- **SET TASK**
Give the items from the start of the records through the line containing "pyautogui.click(x=164, y=136)", inclusive, as a Markdown table with the columns Row and Line. Skip blank lines and leave the pictures out.

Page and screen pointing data
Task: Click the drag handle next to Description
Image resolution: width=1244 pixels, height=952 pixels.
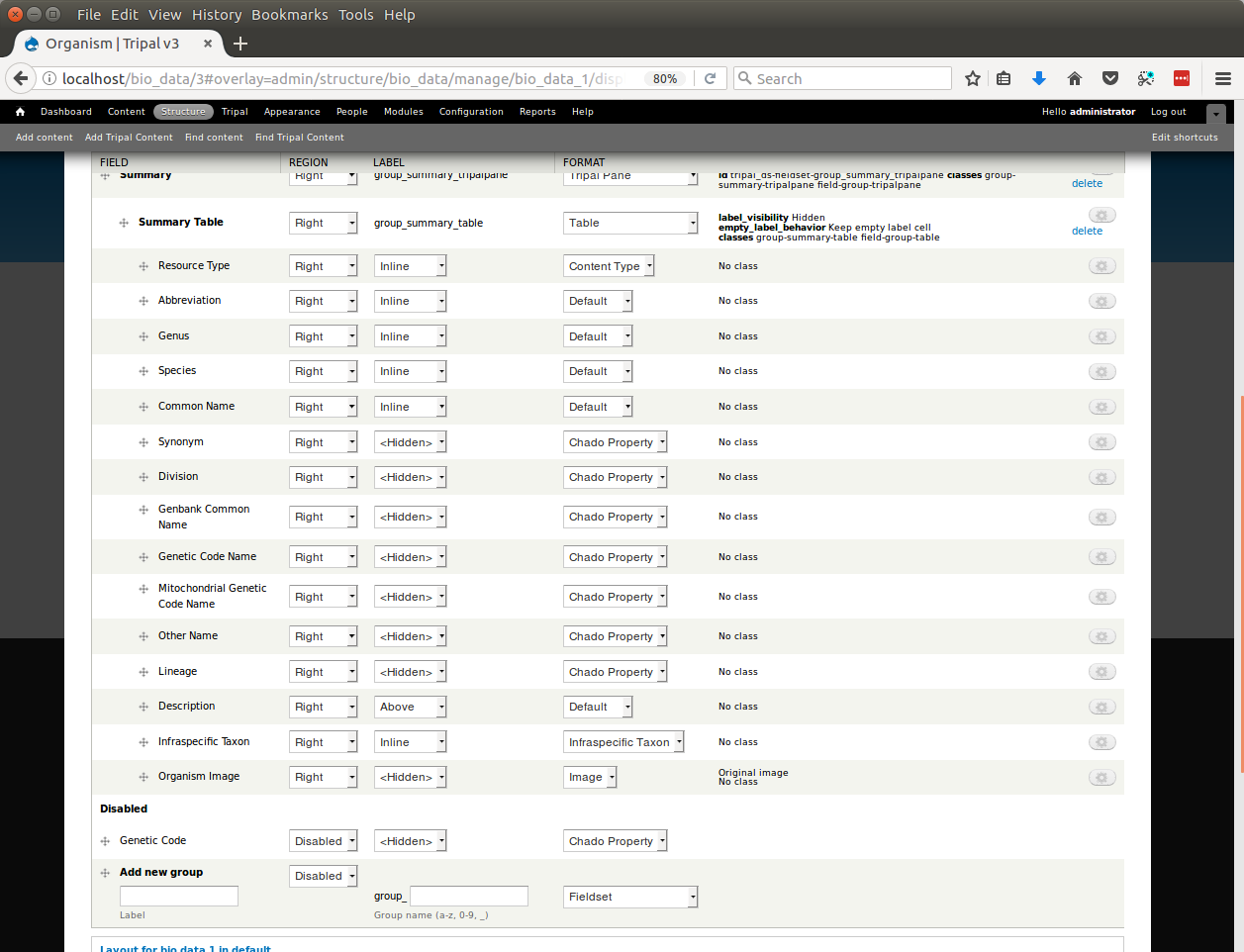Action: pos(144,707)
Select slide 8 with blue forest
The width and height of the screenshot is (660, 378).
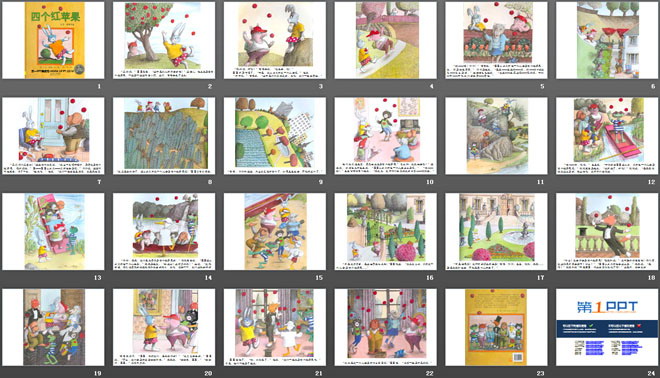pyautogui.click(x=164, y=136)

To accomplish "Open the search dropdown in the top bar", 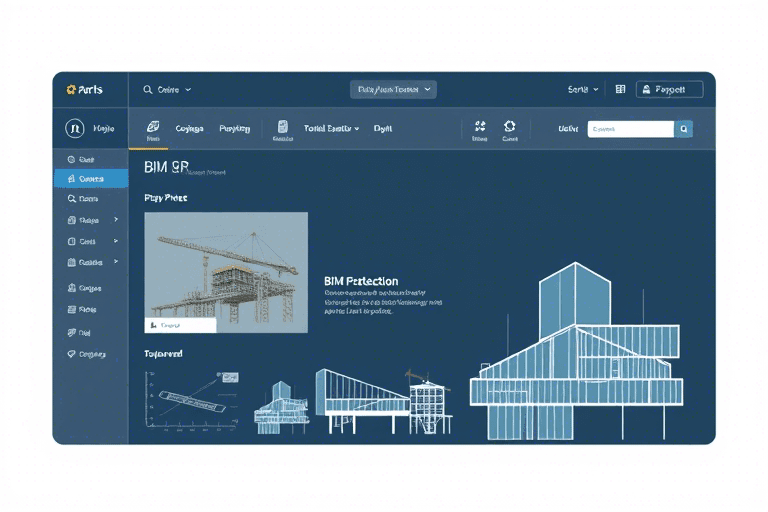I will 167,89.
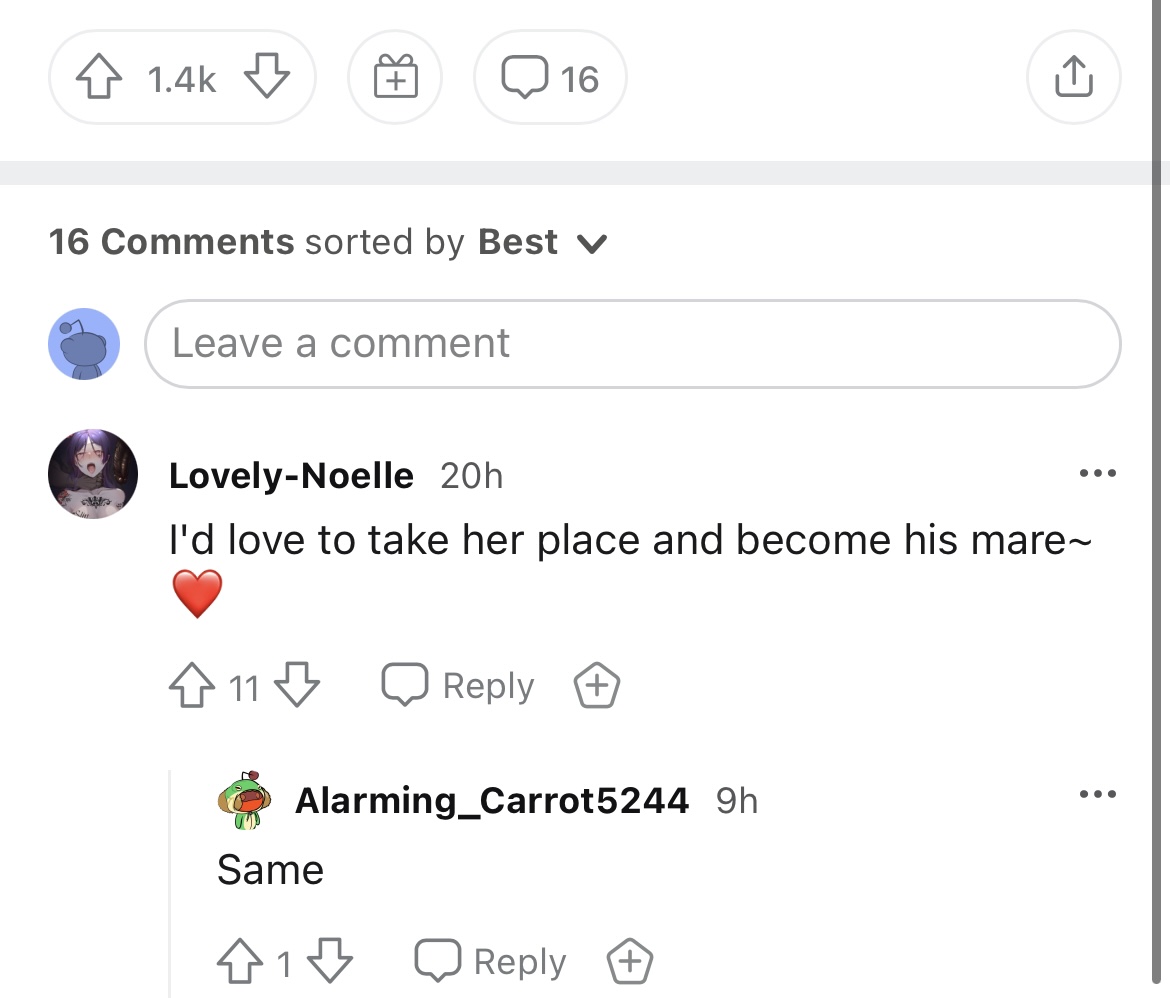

- **WRITTEN RESPONSE**
| Row | Line |
|---|---|
| 1 | Task: Click the drag handle next to Description |
| 2 | Image resolution: width=1244 pixels, height=952 pixels. |
| 3 | Action: pos(144,707) |
| 4 | Select slide 8 with blue forest |
| 5 | The width and height of the screenshot is (660, 378). |
| 6 | pyautogui.click(x=164, y=136) |